[WHAT TO DO]:
In the data below, which lines hold "agent"? Copy every one.

··· TASK DATA ···

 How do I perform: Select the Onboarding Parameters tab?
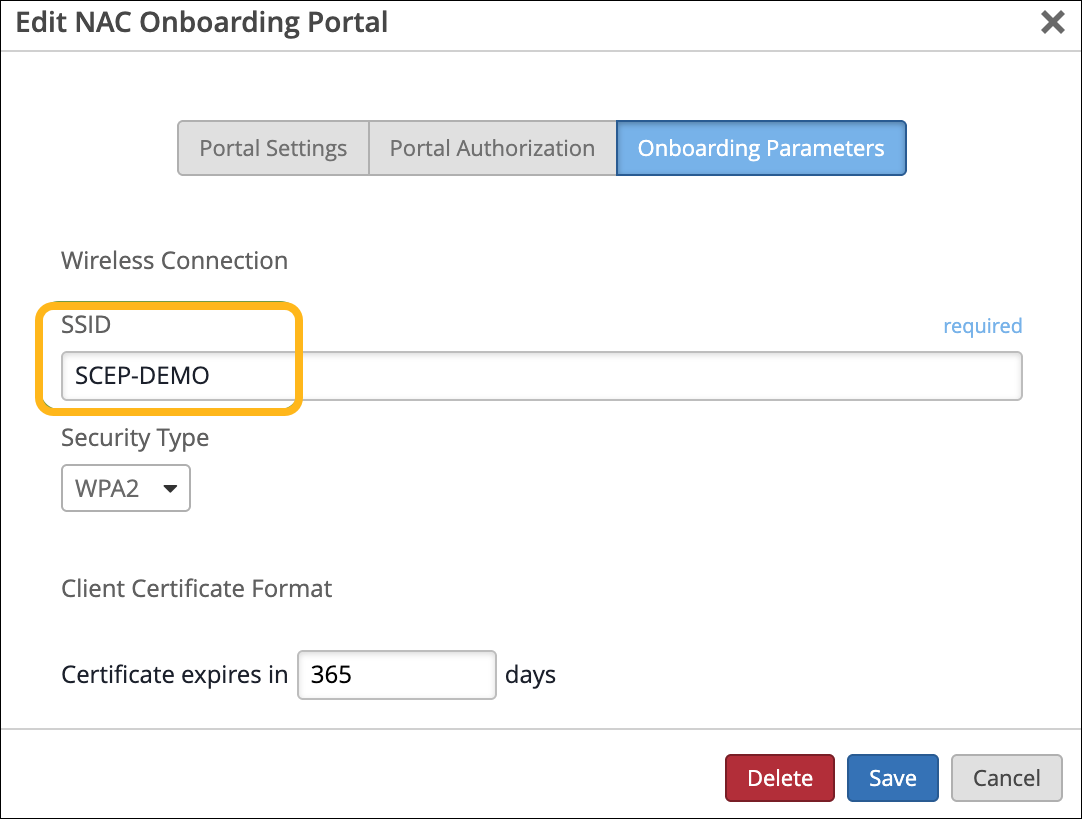pyautogui.click(x=761, y=148)
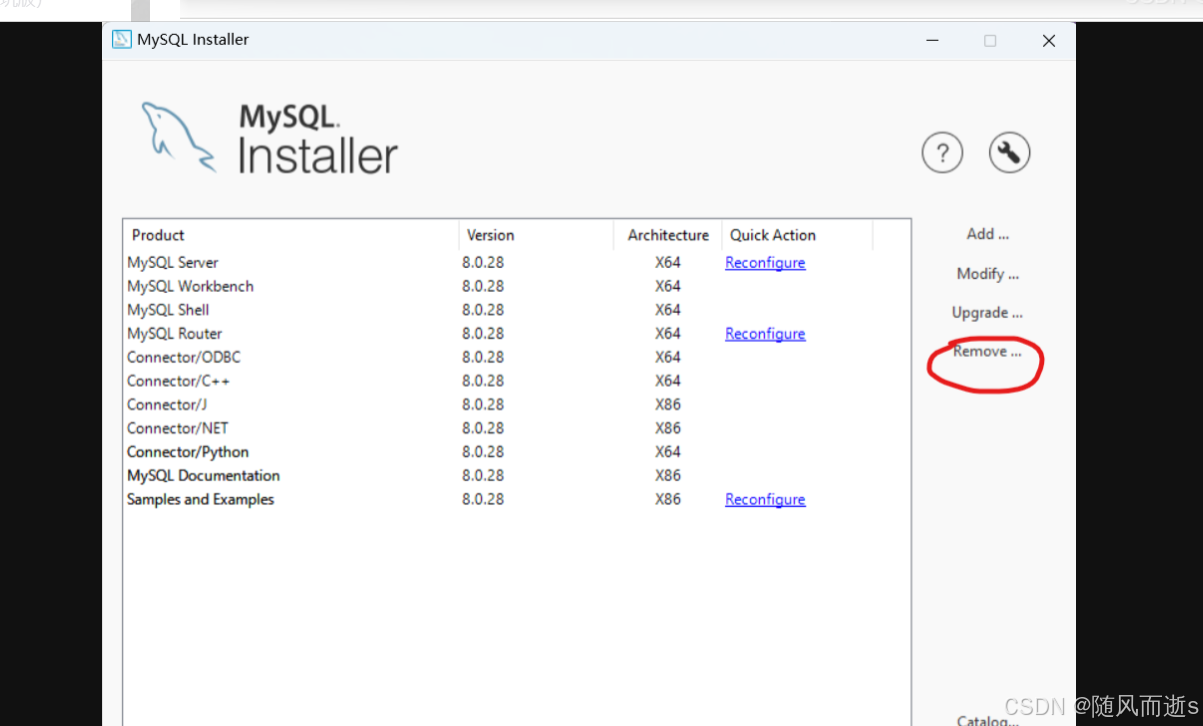Start an Upgrade of installed products
1203x726 pixels.
(986, 312)
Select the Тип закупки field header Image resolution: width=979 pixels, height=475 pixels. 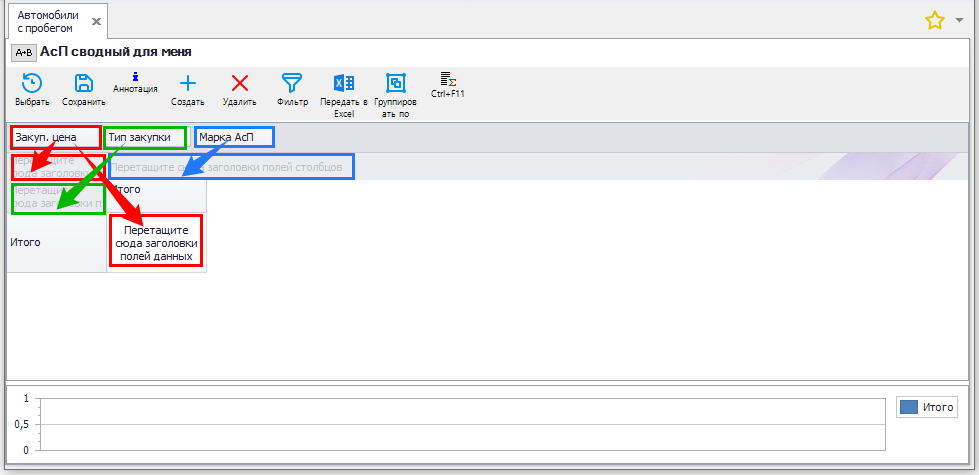146,137
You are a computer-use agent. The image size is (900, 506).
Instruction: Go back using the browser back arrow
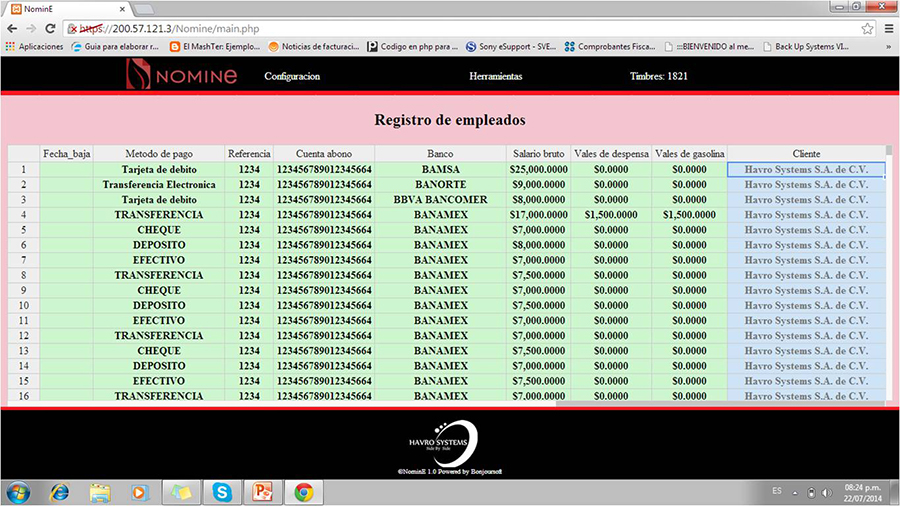(x=12, y=28)
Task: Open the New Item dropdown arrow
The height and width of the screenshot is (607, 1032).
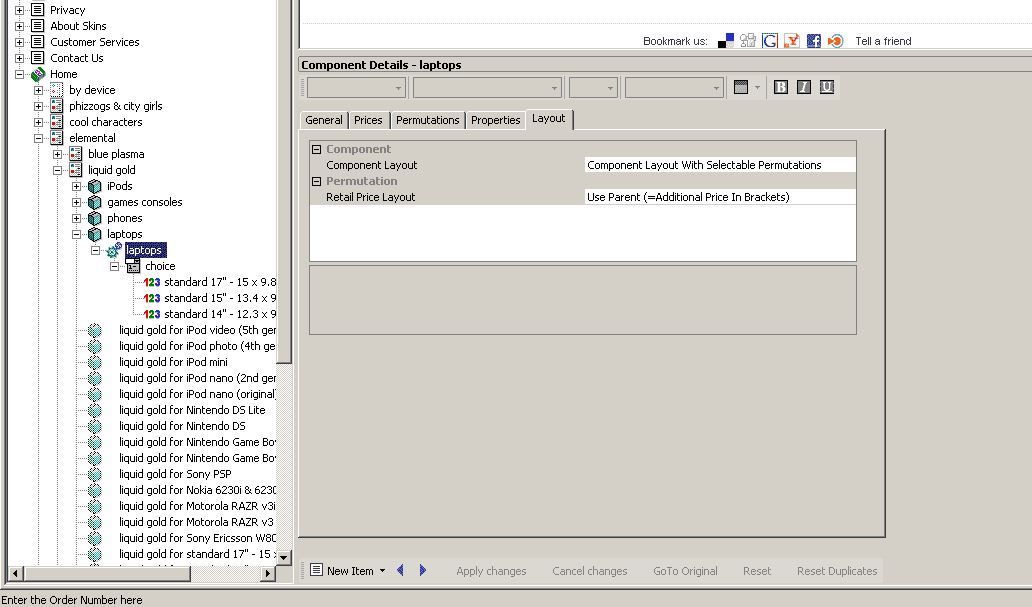Action: click(382, 571)
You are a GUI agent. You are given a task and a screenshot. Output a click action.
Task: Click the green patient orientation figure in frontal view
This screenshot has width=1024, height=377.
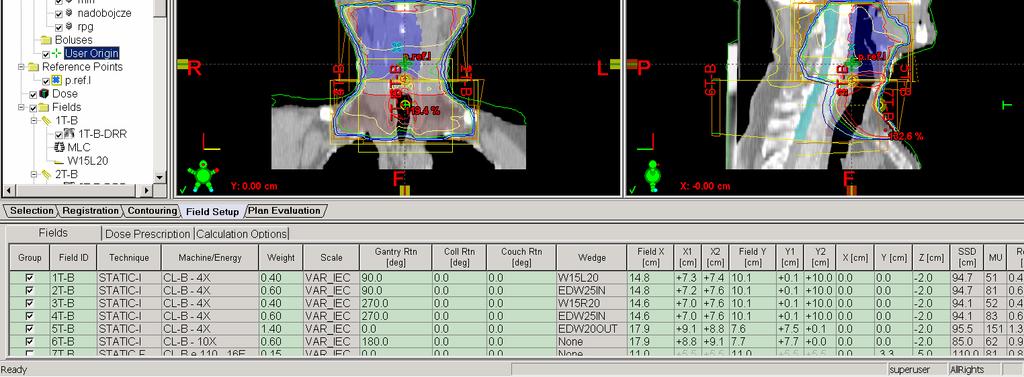coord(203,176)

···

[SOLVED EXERCISE]:
You are a computer-use agent. The image size is (900, 506).
You are a GUI agent. You are given a task and a screenshot. Output a click action.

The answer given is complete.